Тишина и спокойствие всего этого глубоко впечатлили меня. Будучи полной противоположностью по темпераменту и действиям своему другу Рузвельту, в этом плетущемся старике не было ничего «напряженного», и никогда не было. «Безмятежно я складываю руки и жду», — написал он на двадцать третьем году жизни, и практиковал это все эти восемьдесят четыре года. И все же посмотрите на этот объем проделанной долговечной работы. Нам, американцам, полезно помнить сейчас, что существует другой, не «напряженный» тип жизни, который столь же достоин подражания и который, вероятно, даже более эффективен.
Это был октябрьский день в Вудчак-Лодж. Шестьдесят один год назад «Атлантик Мансли» фактически печатал первое эссе Берроуза, «Выражение». Я посмотрел на старика рядом со мной с пером в пальцах. Был ли это тот же человек? то же перо? Лоуэлл был редактором; затем Филдс, Хоуэллс, Олдрич, Скаддер, Пейдж, Перри, до нынешнего редактора, который занимает свое кресло уже дюжину лет; и я наблюдал, как перо в руке Берроуза медленно движется по исправленной строке рукописи, и я вспомнил, что за все годы с тех пор, как Лоуэлл был редактором, ни на один год это перо не переставало появляться на страницах «Атлантика». Было ли странно, что, глядя от пера на окружающие меня Катскиллы, я задавался вопросом, действительно ли я смотрю в долину Монтгомери, а не в Сонную Лощину?
У нас, гостей, было вдоволь в ту ночь, но Берроуз лег спать без ужина. Мы, гости, спали в помещении, но Берроуз устроил себе постель на передней веранде, где он мог видеть, как звезды восходят над горами, и как врата рассвета широко распахиваются на лесистых гребнях, когда новый сладкий день должен был прийти сквозь них и вниз, в долину Монтгомери.

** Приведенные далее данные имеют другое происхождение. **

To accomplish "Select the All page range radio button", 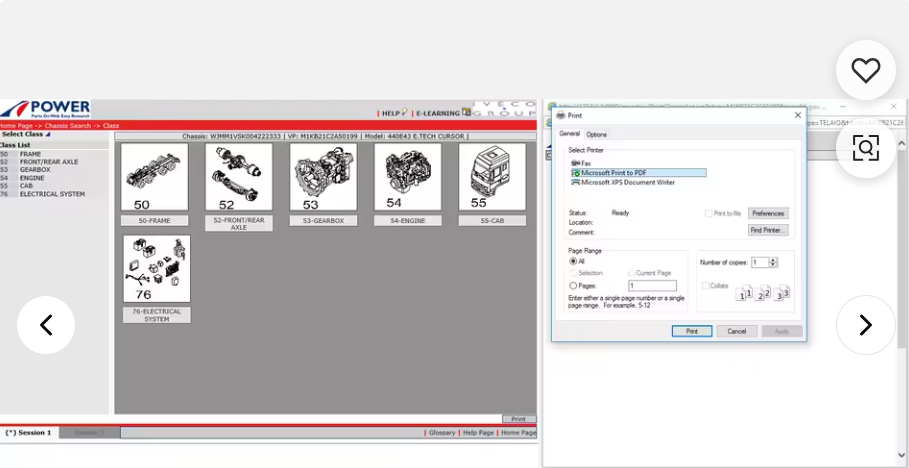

Ибо Берроуз жил и любил все, о чем писал. Он не может писать ни о чем другом. Наши современные писатели, особенно наши поэты и писатели о природе, берут крылья утра (или ночи) до самых отдаленных частей земли ради материала. Берроуз посещал отдаленные места; но он всегда писал о вещах дома. «Свежие поля», конечно, из Англии; но Англия была лишь более старым домом. Берроуз видел странные, необычные, тропические вещи; видел их, чтобы мало писать о них, однако, ибо только домашние, обычные, знакомые вещи волновали его воображение и двигали его пером. Это были его вещи, мебель его дома, люди его города; ибо именно очаг, где он жил, его дом, он любил, и именно существа, живущие на нем вместе с ним, дали ему его великую тему. «Все евангелие моих книг, — писал он, — это оставайся дома, смотри на чудесные, красивые и простые вещи вокруг тебя. Бери максимум от того, что близко».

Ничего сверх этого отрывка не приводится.